WACKO MARIA turned its May 23 SS26 release into a ready-made summer uniform, pairing Lee Washed Denim Shorts with Julius Tart Optical AR 46 frames and Native Sons Kowalski 47 sunglasses. The three-way mix felt curated rather than crowded, with the shorts and eyewear working as one look built around Americana lineage and Japanese precision.
That balance is very much WACKO MARIA’s lane. Established in 2005, the brand has long said music, film and art form its creative foundation, and that sensibility shows up here in the way romance, glamour and craftsmanship are translated into something wearable. Instead of isolating each item as a standalone product, the label bundled denim and eyewear into a single styling proposition, the kind that can carry an entire summer outfit without much effort.

The heritage references give the drop its weight. Lee reaches back to 1889, when H.D. Lee Mercantile Company was founded in Kansas before expanding into workwear manufacturing. Julius Tart Optical draws from Julius Tart’s original New York City eyewear company, founded in 1948, while the modern brand was launched in 2016 with Richard Tart and uses archival material to revive classic frames. Native Sons brings a different kind of credibility, with handcrafted Japanese production rooted in Sabae and Fukui and a design language shaped by postwar influences and factory-level engineering.
Released on May 23, 2026, the collection went on sale through WACKO MARIA’s direct stores and authorized retailers, with the online store opening at 12:00 JST. That timing matters because the drop was set up less like a scattered multi-brand rollout and more like a complete retail answer: denim on the body, optical frames at eye level, sunglasses for full sun, all speaking the same language.

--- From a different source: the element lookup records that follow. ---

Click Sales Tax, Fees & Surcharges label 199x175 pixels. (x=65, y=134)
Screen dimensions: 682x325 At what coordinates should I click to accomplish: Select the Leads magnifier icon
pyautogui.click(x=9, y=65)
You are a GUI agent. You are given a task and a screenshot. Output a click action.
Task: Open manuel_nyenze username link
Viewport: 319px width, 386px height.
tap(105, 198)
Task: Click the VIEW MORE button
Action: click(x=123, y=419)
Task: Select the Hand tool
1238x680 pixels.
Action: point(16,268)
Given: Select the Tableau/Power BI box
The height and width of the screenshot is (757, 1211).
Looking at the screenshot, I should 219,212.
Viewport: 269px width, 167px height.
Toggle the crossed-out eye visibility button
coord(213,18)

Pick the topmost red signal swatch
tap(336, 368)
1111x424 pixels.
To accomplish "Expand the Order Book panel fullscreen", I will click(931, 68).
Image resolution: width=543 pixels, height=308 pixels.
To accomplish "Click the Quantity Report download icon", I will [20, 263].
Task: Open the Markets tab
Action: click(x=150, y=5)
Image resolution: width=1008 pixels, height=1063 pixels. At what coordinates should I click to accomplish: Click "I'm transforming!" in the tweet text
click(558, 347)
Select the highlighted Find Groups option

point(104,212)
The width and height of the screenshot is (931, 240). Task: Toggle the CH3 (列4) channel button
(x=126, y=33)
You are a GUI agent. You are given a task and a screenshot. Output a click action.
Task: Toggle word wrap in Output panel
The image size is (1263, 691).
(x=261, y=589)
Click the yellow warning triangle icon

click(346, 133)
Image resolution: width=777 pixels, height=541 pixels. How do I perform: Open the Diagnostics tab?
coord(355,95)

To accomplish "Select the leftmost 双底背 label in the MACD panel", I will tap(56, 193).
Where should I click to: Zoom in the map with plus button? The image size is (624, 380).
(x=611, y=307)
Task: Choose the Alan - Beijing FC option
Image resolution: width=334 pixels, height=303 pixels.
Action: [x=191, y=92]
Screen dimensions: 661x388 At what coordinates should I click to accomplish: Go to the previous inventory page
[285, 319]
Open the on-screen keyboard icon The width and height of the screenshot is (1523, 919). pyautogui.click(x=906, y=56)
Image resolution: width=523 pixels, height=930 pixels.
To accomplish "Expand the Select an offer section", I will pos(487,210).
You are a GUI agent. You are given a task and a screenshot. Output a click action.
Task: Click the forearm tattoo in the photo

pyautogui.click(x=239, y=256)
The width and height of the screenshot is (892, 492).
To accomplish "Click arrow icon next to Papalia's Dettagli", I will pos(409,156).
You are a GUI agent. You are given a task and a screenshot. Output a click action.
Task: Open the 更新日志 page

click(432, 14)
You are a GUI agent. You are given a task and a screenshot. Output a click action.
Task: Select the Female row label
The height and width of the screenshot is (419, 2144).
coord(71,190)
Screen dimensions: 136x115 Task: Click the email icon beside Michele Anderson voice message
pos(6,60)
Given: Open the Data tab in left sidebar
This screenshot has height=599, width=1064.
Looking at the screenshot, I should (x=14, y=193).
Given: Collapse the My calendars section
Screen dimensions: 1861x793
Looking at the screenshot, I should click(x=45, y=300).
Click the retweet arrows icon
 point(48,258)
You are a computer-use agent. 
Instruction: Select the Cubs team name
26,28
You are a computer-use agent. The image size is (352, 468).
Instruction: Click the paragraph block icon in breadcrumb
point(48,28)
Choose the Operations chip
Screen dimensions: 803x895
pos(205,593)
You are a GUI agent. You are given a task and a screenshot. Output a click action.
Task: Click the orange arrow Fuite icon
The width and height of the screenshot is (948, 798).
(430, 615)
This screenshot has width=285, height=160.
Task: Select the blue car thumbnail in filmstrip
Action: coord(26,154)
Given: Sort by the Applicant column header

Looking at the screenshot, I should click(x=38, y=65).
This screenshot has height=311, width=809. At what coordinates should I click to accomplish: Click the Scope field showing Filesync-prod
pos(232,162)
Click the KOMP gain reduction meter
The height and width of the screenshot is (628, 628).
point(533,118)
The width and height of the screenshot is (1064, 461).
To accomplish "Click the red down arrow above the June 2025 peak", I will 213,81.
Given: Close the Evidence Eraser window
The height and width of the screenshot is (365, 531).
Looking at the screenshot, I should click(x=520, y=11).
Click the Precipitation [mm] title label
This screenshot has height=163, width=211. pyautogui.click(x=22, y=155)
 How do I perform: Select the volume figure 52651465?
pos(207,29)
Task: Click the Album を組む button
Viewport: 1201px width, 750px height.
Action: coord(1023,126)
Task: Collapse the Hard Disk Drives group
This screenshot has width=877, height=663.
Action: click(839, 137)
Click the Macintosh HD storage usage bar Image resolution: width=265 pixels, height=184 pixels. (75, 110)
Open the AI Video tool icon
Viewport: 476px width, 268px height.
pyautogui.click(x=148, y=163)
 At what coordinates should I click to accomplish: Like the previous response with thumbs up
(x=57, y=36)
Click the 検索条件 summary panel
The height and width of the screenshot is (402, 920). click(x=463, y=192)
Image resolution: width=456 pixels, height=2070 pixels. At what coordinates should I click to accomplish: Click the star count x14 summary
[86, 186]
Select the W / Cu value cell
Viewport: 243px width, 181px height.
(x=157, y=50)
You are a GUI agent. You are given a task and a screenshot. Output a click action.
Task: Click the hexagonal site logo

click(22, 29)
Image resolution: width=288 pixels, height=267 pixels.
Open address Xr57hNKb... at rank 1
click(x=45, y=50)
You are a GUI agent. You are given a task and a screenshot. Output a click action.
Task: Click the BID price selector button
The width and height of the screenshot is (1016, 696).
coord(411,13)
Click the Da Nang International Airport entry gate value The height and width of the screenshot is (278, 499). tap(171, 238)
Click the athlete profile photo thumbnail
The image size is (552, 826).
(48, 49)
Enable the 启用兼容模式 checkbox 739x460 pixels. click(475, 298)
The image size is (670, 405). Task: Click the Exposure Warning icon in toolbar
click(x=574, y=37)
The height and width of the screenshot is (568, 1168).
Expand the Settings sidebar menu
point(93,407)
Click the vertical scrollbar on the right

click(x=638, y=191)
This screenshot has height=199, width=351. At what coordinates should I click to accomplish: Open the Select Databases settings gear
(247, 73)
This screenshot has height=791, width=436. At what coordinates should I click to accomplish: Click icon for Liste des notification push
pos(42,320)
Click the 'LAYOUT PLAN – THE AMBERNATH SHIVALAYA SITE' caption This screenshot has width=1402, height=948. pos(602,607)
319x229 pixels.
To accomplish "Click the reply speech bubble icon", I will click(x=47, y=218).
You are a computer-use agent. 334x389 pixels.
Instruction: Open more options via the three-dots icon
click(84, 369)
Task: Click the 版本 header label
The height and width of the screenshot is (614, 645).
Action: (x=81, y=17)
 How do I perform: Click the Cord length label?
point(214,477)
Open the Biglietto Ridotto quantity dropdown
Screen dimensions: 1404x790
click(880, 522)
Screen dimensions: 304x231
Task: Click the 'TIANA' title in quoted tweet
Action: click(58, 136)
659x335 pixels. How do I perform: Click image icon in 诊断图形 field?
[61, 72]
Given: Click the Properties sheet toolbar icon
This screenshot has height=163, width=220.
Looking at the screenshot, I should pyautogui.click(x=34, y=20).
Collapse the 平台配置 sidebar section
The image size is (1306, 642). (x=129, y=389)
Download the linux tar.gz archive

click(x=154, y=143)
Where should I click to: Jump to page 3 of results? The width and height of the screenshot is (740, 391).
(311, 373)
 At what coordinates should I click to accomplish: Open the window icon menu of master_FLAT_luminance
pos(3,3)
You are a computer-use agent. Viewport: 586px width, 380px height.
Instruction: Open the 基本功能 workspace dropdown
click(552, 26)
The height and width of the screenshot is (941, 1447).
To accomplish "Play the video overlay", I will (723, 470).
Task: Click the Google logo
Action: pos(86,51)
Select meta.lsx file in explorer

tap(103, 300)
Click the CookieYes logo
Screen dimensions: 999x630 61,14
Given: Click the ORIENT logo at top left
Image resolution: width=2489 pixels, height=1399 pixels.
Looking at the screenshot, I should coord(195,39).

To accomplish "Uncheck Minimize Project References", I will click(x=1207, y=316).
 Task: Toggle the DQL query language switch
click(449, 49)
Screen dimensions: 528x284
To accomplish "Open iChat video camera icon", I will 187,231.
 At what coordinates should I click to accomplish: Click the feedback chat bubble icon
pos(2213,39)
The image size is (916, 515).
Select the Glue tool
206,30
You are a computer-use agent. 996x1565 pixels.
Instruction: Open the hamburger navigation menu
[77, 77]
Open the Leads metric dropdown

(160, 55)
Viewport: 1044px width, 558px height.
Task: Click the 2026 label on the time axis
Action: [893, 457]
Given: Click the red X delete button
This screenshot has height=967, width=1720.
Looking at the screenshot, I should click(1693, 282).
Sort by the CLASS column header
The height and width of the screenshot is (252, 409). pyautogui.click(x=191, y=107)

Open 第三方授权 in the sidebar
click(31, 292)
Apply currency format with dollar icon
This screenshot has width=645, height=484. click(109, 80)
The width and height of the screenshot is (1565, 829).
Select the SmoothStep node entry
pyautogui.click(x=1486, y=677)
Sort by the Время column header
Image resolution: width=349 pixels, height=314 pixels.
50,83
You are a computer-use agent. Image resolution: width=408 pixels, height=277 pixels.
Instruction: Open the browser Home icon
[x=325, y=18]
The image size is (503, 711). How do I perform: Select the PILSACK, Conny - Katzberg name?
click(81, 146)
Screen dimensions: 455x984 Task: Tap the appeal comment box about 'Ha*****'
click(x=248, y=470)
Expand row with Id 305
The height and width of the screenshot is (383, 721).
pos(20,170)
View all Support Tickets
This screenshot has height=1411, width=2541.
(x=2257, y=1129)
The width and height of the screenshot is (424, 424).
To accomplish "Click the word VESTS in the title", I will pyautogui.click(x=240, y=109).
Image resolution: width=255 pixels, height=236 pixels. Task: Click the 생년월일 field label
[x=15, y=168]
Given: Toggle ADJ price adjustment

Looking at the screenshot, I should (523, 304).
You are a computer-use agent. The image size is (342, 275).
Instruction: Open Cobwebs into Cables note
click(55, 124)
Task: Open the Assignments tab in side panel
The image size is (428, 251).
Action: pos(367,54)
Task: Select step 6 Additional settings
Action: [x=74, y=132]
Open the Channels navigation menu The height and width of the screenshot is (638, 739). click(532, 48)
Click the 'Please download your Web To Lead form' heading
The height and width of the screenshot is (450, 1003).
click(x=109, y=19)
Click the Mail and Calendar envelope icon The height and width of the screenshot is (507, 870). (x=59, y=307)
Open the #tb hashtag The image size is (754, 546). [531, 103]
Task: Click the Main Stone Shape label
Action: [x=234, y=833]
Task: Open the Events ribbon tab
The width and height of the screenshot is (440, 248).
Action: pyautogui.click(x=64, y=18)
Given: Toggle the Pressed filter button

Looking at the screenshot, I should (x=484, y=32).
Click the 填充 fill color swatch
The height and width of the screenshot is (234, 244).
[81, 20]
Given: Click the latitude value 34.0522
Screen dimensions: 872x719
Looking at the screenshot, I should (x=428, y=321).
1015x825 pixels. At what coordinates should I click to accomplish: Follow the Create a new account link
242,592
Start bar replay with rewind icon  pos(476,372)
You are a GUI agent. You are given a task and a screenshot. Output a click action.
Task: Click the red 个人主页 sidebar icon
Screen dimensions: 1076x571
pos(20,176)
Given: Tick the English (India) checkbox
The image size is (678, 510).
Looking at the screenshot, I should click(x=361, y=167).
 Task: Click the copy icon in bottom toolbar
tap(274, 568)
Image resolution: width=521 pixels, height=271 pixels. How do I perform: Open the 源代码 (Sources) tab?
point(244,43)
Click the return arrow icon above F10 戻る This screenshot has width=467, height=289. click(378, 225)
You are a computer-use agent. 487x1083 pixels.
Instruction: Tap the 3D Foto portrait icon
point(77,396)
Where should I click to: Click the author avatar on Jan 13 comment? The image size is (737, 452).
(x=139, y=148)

The result sharpened WACKO MARIA’s SS26 direction, which had already leaned into classic American silhouettes and heritage-driven collaborations. By bringing Lee, Julius Tart Optical and Native Sons together in one release, the brand made a stronger case for its sourcing instincts than any single item could have done on its own. This was Americana, filtered through Tokyo taste and finished with enough restraint to feel like a summer standard, not a stunt.